R.S. C’è anche un problema di concorrenza legato al mercato. Dietro all’AI ci sono le big tech, le società più potenti del mondo che valgono quanto la borsa o il Pil di un singolo Stato europeo. L’uso dell’intelligenza artificiale è anche un modo per sottrarsi alle regole antitrust che sottendono ai grandi campioni del mercato?

P.B. Una delle caratteristiche dell’AI è quella di non essere un prodotto commerciabile. Se commercio acciaio, mattoni o altri beni, la fisicità attraversa confini e ha una visibilità. Nell’AI parliamo di servizi che vengono erogati grazie alla presenza di Cloud o connettività. La sfida è quella di giocare una partita rispetto a beni che non godono di materialità. È necessaria una comprensione, nell’ottica del diritto, adeguata alla natura di questo nuovo strumento.
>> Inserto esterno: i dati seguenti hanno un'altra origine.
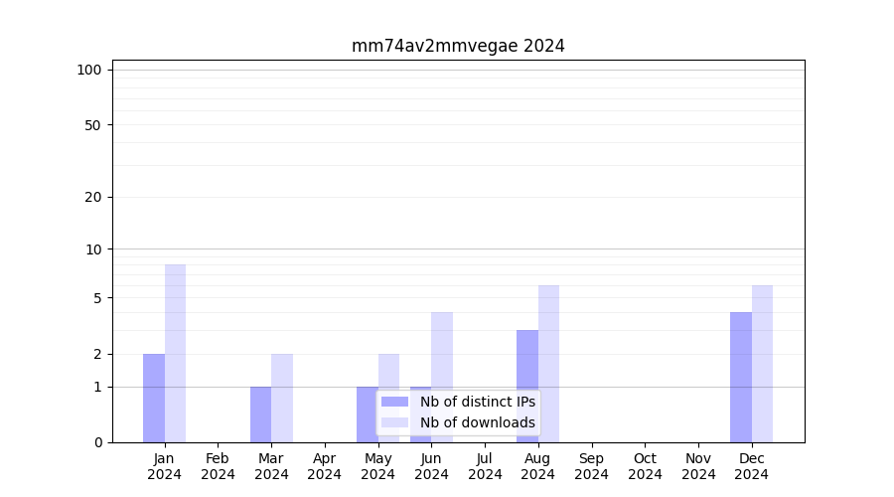Click the 100 tick label on y-axis
Viewport: 894px width, 497px height.
tap(89, 70)
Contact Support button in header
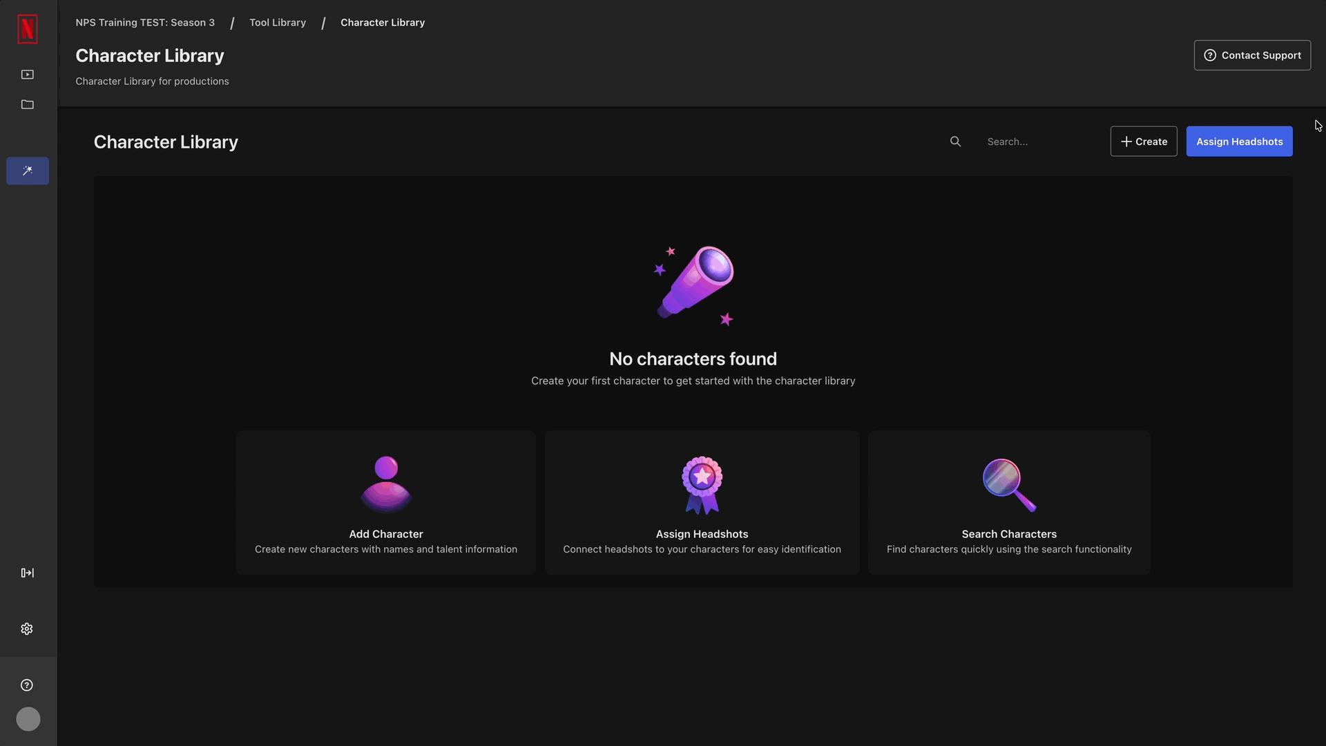The height and width of the screenshot is (746, 1326). (x=1251, y=55)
R.S. L’Italia deve dotarsi di una legge nazionale sull’AI e di un’autorità nazionale in attesa di recepire una normativa europea?

P.B. Questo è un tema politico, quello che è auspicabile da un punto di vista etico è evitare un Far West. Nello spazio vuoto di legislazione europea e nazionale, investire in questo campo diventa pericoloso perché si rischia, con normative successive, che gli investimenti possano essere danneggiati. Stabilire con piani strategici e di normazione il futuro dell’Italia sull’AI,
allineato a quello europeo, è urgente. La domanda su come regolarne l’utilizzo va rivolta a un player politico.
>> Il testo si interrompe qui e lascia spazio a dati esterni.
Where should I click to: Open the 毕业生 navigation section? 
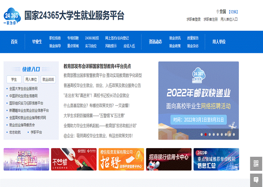click(37, 42)
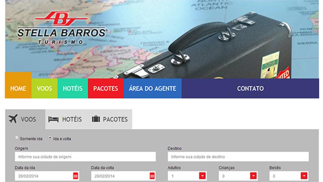Viewport: 323px width, 182px height.
Task: Open the red Pacotes navigation item
Action: [x=106, y=88]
R.S. È più pericoloso il dominio delle macchine o delle armi? Purtroppo, ci sono scenari di guerra preoccupanti in tutto il mondo…

P.B. Più che l’AI quello che ci debba spaventare è la stupidità naturale sia che la applichiamo alle armi, sia all’AI, può fare danni. Dobbiamo ricordarci di rimanere umani all’interno di questa prospettiva.

R.S. Bisognerà un domani immaginare qualcosa che garantisca la parità di genere tra uomo e macchina?

P.B. La macchina è al servizio dell’uomo. Il termine robot nella sua radice significa schiavo. C’è una differenza radicale tra l’essere umano che esiste e una macchina che funziona. Non dimenticare questa differenza è la radice per uno sviluppo rispettoso della dignità umana.

R.S. Francesco d’Assisi avrebbe dialogato con ChatGpt?

P.B. Ci sono ancora tanti lupi prima di arrivare a ChatGpt.